Yavapai Superior Court Judge Michael Bluff rescinded Wednesday his earlier order to seal search warrants and crime scene photos of the sweat lodge site at Angel Valley Retreat where three people died and 18 were injured on Oct. 8.
The sweat lodge ceremony led by author and motivational speaker James Arthur Ray culminated his five-day Spiritual Warrior Retreat that participants paid as much as $9,000 to attend at the resort south of Sedona.
On Oct. 15, Yavapai County Sheriff Steve Waugh said the deaths - of Lizbeth Neuman, 49, of Michigan, Kirby Brown, 38, of New York, and James Shore, 40, of Wisconsin - are homicides, and Ray remains the primary focus of their investigation.
Outside the courtroom Wednesday, David Bodney, an attorney representing KPNX-TV, told the Verde Independent, "We believe that the public has the right to inspect these search warrant records.
"They are fundamental documents pertaining to homicides that occurred more than two months ago, the circumstances of which are generally known, and there is no legal justification for keeping them under seal until the county attorney feels she has interviewed every last witness and locked down all their statements," Bodney said.
Waugh said at a press conference on Oct. 15 that "because of information that we have obtained from interviews from participants in this most recent Spiritual Warrior seminar and from other past participants in them, we have elevated the investigation from an accidental death investigation to a homicide investigation."
Ray refused to talk with investigators and left the state, Waugh said. According to Associated Press reports, Ray hired his own team of investigators. Attempts by The Daily Courier to contact Ray were unsuccessful.
The family of one of the victims, Lizbeth Neuman, filed a wrongful death lawsuit in Flagstaff on Oct. 30. Sidney Spencer, 59, who runs a cattle ranch outside Patagonia, Ariz., also filed a lawsuit after she was hospitalized for days with kidney and liver failure and respiratory arrest following the sweat lodge ceremony. The lawsuits accuse Ray, along with the owners of the Angel Valley Retreat and other defendants, of negligence, fraud and other actions.
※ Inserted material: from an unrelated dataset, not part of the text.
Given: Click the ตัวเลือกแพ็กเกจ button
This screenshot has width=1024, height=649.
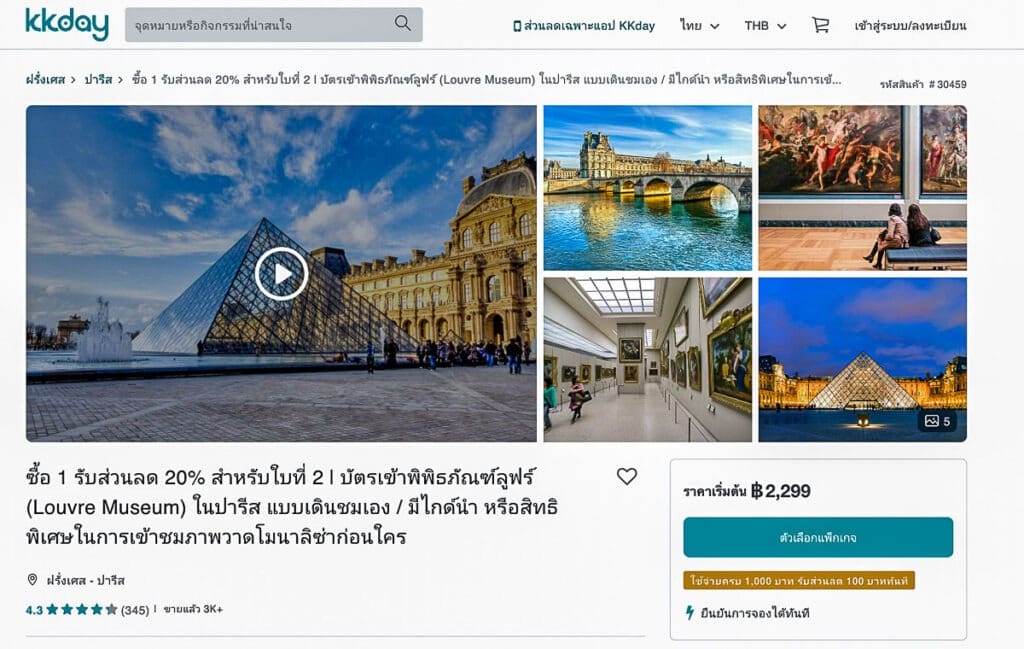Looking at the screenshot, I should point(818,537).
The incident first came to authorities' attention with a 911 call at 5 p.m. Thursday, Oct. 8, that reported two people at the sweat lodge had no pulse. When deputies responded at 5:42 p.m., they found people in medical distress, complaining of illness, and two unresponsive and in critical condition.
Investigators interviewed 65 of the 71 people onsite from the time they arrived until 3 a.m. the next day, Waugh said.
Participants and law enforcement officials told The Associated Press that the two-hour sweat lodge ceremony degenerated into chaos as people became sick, but were encouraged by Ray to stay inside for the entire time.
Ray's staff built the sweat lodge with a frame of juniper and oak and covered it with many layers of blankets, comforters and tarps. The lodge is 415 square feet, just 53 inches high in the center, and 30 inches high on the edges.
"So literally no one could stand up in the lodge," Waugh said.
"We're estimating 50 to 65 people in an area 415 square feet - that is very tight quarters," Rhodes said. "The only ventilation was the door, the one entrance, when it was open."